Je ne crois pas qu’il y ait lieu d’en être surpris. A la fin du XVe siècle, la science a gardé son caractère d’universalité. Pour le scolastique, rien de plus simple : la science est faite. Le monde, l’homme qui le pense, Dieu qui le crée, c’est l’affaire de quelques in-folio. Son esprit, comme son univers, est un système clos. Il sait où commence la science, où elle finit, ses divisions et leur ordre, il sait après combien de sphères célestes on touche enfin le paradis et on entre dans le royaume de Dieu. Léonard découvre un monde dont les limites reculent sans cesse devant lui.
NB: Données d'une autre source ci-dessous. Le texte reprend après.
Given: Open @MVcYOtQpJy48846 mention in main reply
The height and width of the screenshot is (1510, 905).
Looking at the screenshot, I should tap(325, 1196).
Il regarde, et les phénomènes se multiplient sous ses yeux. Conduit de la pratique à la théorie, il va de l’art de l’ingénieur à toutes les sciences qu’il suppose, de l’invention des machines à la mécanique, de la peinture à la perspective, à l’optique, à l’anatomie, à la botanique. Dans la tranchée d’un canal, les couches de terrain superposées, quelques coquilles marines lui racontent l’histoire de la terre : il crée la géologie. Sans perdre le sentiment de l’unité des choses qui, au contraire, l’a porté en tous sens, il n’a pas arrêté le plan d’une encyclopédie. La méthode qu’il suivait, le perpétuel contrôle de ses idées par les faits, son goût même de la vérité lui interdisaient les ambitions hâtives. Il ne pouvait classer d’avance et selon leurs relations des connaissances qu’il acquérait au jour le jour. Le système ne pouvait être au commencement, il devait être à la fin, n’étant que la concordance des vérités particulières dans une vérité plus compréhensive et plus haute.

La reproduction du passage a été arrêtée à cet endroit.